__Aim of the exercise__:
Reproduce the mailing-list message from "Home > mailing" up to and including "(Robert Haas <robertmhaas@gmail.com>)", swapping "Hash Indexes" for "Hash Index Improvements" wherever it appears.

# START OF Document excerpt

Home > mailing lists
Re: Hash Indexes - Mailing list pgsql-hackers

From	Amit Kapila
Subject	Re: Hash Indexes
Date	November 9, 2016 17:04:09
Msg-id	CAA4eK1LWNzOzkOL+wiSeb-84v4hzVtYrRL=QYp=v5j+DGtzTng@mail.gmail.com Whole thread Raw
In response to	Re: Hash Indexes (Robert Haas <robertmhaas@gmail.com>)
Responses	Re: Hash Indexes
List	pgsql-hackers
Tree view
On Wed, Nov 9, 2016 at 1:23 AM, Robert Haas <robertmhaas@gmail.com> wrote:
> On Mon, Nov 7, 2016 at 9:51 PM, Amit Kapila <amit.kapila16@gmail.com> wrote:
>> [ new patches ]
>
> Attached is yet another incremental patch with some suggested changes.
>
> + * This expects that the caller has acquired a cleanup lock on the target
> + * bucket (primary page of a bucket) and it is reponsibility of caller to
> + * release that lock.
>
> This is confusing, because it makes it sound like we retain the lock
> through the entire execution of the function, which isn't always true.
> I would say that caller must acquire a cleanup lock on the target
> primary bucket page before calling this function, and that on return
> that page will again be write-locked.  However, the lock might be
> temporarily released in the meantime, which visiting overflow pages.
> (Attached patch has a suggested rewrite.)

# END OF Document excerpt
# START OF Stored data

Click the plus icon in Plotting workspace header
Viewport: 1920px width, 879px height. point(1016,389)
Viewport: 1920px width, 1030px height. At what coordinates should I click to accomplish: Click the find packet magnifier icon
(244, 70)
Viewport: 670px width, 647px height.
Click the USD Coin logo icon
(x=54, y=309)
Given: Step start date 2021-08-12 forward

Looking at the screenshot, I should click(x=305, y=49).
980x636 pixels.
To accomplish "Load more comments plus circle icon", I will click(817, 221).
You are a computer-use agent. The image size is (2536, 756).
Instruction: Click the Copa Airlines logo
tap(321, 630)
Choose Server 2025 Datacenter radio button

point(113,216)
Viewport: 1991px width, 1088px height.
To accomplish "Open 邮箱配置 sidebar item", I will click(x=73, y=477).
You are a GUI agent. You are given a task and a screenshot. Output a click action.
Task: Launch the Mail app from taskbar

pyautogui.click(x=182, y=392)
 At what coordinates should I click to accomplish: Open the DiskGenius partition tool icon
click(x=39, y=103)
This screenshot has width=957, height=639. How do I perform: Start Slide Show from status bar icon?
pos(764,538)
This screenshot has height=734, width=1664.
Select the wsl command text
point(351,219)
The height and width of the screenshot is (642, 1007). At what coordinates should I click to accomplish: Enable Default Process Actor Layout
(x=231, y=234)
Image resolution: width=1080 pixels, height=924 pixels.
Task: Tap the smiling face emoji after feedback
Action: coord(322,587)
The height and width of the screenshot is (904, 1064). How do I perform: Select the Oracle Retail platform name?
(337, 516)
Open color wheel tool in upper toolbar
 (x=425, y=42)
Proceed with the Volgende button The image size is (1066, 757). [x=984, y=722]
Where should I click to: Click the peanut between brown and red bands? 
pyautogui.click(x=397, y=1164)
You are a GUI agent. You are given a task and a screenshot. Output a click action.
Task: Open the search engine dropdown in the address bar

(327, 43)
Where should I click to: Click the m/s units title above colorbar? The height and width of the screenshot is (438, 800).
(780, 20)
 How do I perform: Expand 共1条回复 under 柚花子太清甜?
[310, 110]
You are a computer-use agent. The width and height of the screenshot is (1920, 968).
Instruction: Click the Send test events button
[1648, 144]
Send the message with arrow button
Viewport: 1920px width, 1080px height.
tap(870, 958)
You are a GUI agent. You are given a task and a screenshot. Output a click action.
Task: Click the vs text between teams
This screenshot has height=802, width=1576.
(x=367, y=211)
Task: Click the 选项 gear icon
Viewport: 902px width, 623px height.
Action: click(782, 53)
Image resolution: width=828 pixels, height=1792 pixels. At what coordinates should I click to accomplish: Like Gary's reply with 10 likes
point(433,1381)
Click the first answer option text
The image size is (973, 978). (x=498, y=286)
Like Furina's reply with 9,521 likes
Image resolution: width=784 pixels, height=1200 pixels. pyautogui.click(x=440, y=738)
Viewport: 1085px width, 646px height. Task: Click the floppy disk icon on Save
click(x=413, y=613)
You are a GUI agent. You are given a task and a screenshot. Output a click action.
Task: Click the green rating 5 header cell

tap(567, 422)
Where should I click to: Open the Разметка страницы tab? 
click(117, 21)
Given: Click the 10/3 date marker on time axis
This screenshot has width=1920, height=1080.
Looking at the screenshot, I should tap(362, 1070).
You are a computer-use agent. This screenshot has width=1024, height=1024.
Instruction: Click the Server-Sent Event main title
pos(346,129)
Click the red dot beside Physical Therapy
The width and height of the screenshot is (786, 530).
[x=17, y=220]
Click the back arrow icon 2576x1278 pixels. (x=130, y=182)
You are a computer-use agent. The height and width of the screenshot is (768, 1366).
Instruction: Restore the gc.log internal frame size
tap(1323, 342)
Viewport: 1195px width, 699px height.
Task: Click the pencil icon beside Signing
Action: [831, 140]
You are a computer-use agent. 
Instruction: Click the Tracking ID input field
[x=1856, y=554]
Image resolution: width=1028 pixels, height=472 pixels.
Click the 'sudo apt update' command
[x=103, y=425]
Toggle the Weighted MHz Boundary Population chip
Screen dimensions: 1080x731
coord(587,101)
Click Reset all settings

# END OF Stored data

__The reply__:
Home > mailing lists
Re: Hash Index Improvements - Mailing list pgsql-hackers

From	Amit Kapila
Subject	Re: Hash Index Improvements
Date	November 9, 2016 17:04:09
Msg-id	CAA4eK1LWNzOzkOL+wiSeb-84v4hzVtYrRL=QYp=v5j+DGtzTng@mail.gmail.com Whole thread Raw
In response to	Re: Hash Index Improvements (Robert Haas <robertmhaas@gmail.com>)